Paul Rowady, Principal and Director of Data and Analytics Research joined TABB Group in
2009. He has more than 24 years of capital markets, proprietary trading and hedge fund
experience, with a background in strategy research, risk analytics and technology
development. Paul also has specific expertise in derivatives, highly automated trading
systems, and numerous data management initiatives. He is a featured speaker at capital
markets, data and technology events; regularly quoted in national, financial and industry
media; and has provided live and taped commentary for CNBC, National Public Radio, and
client media channels.
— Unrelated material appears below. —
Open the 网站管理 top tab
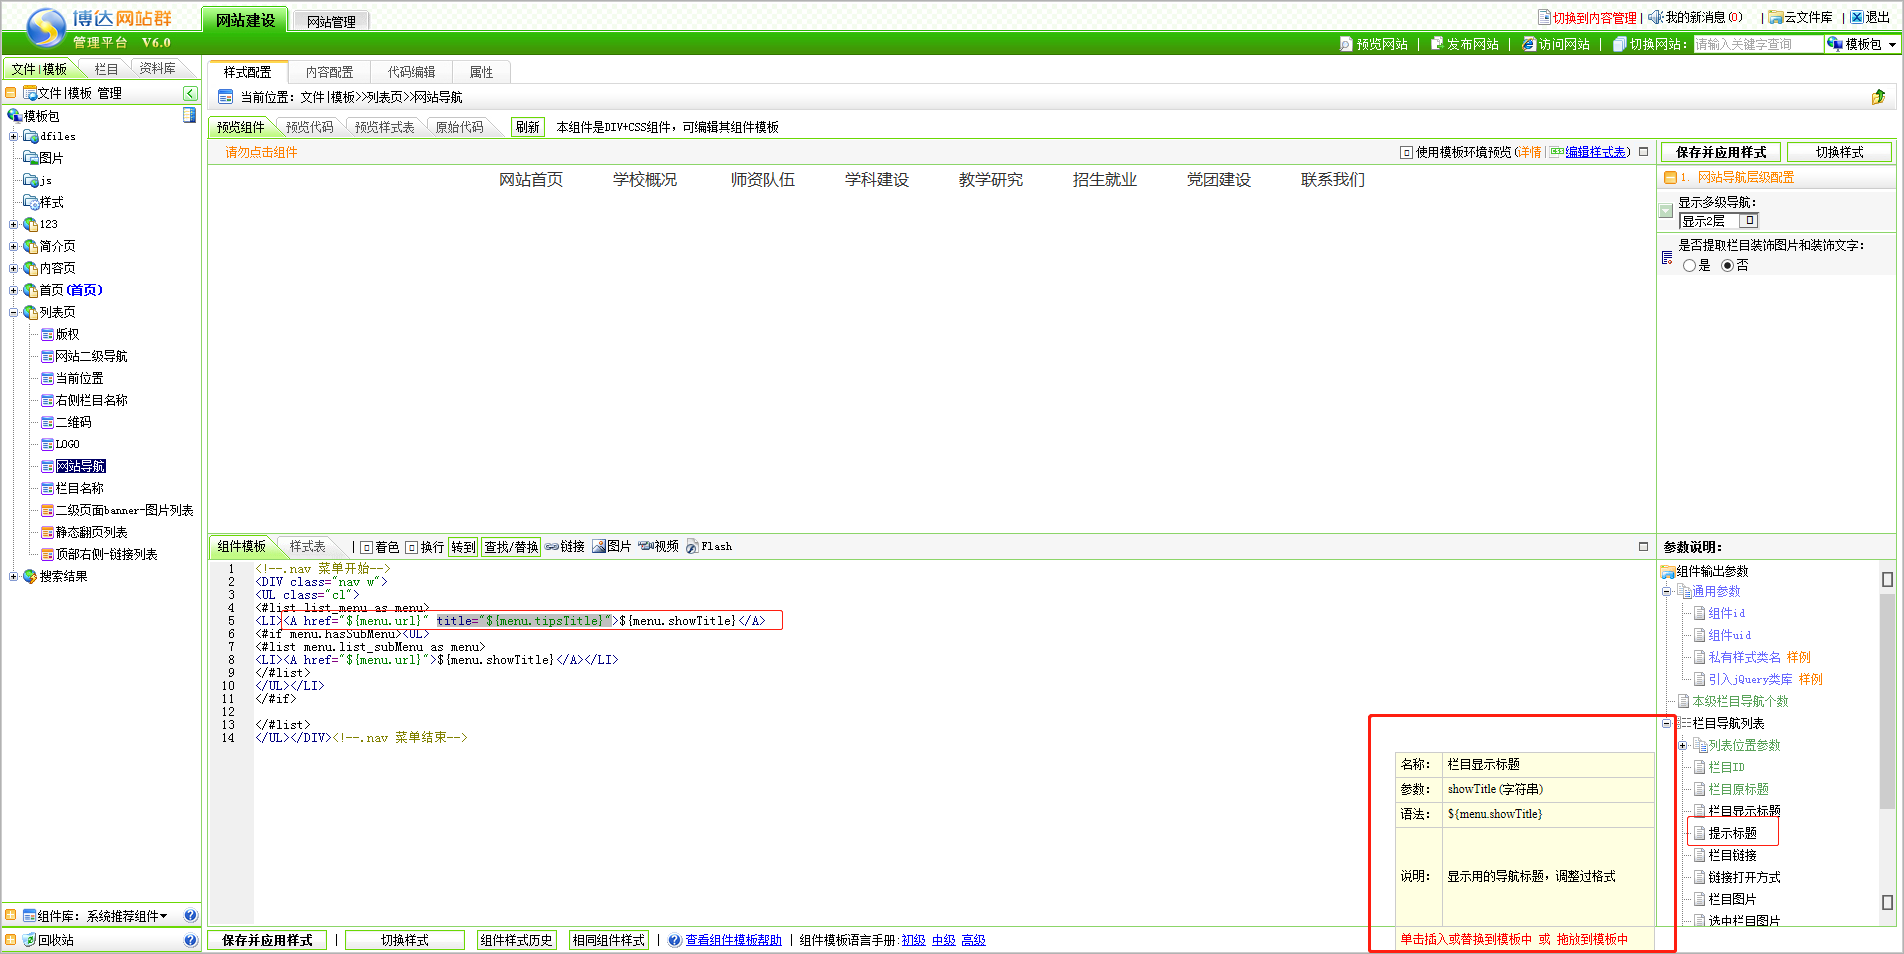 click(x=331, y=21)
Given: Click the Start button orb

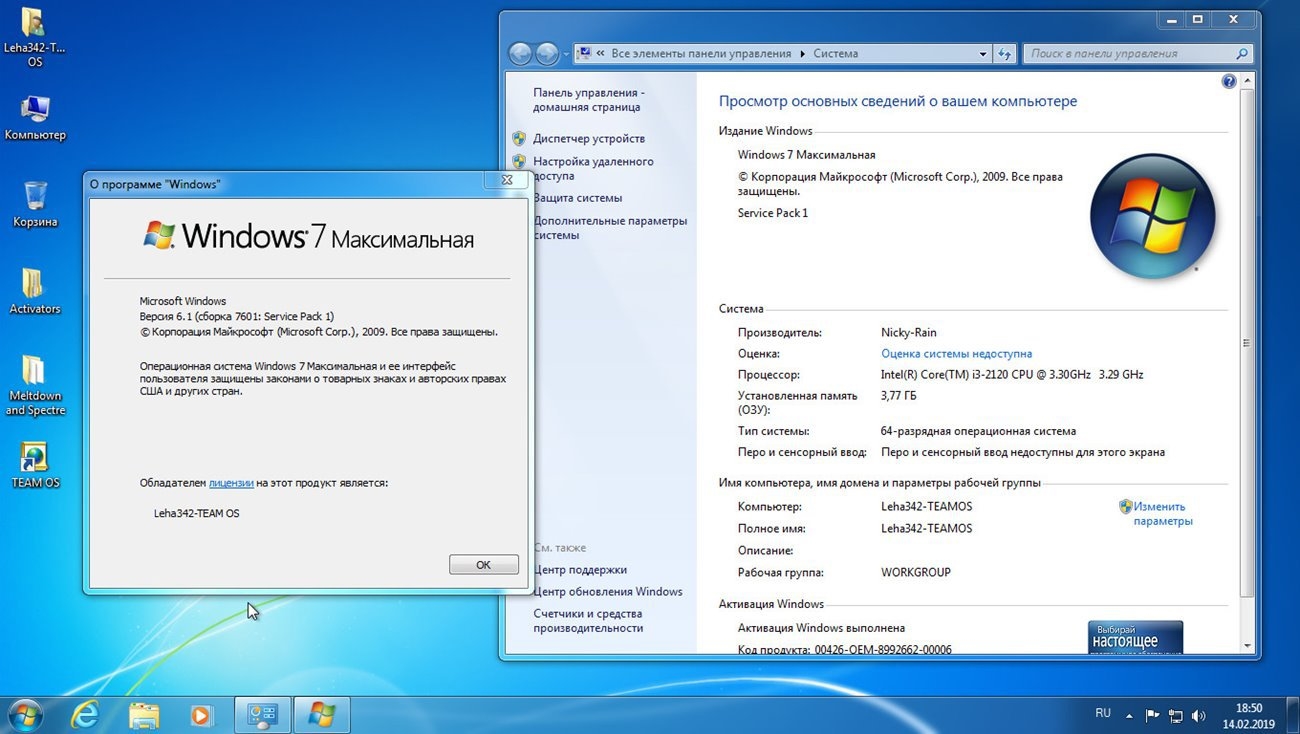Looking at the screenshot, I should pyautogui.click(x=25, y=714).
With TABB, Pauls research and consulting focus ranges from market
data, risk analytics, high performance computing, social media impacts and data visualization
to OTC derivatives reform, clearing and collateral management; and includes authorship of
reports such as Faster to Smarter: The Single Global Markets Megatrend; Fixed Income
Market Data: Growth of Context and the Rate of Triangulation; Patterns in the Words: The
Evolution of Machine-Readable Data, Enhanced Risk Discovery: Exploration into the
Unknown, The Risk Analytics Library: Time for a Single Source of Truth, The New Global
Risk Transfer Market: Transformation and the Status Quo, Real-Time Market Data: Circus of
the Absurd, and Quantitative Research: The World After High-Speed Saturation. Paul earned
a Master of Management from the J. L. Kellogg Graduate School of Management at
Northwestern University and a B.S. in Business Administration from Valparaiso University. He
was also awarded a patent related to data visualization for trading applications in 2008.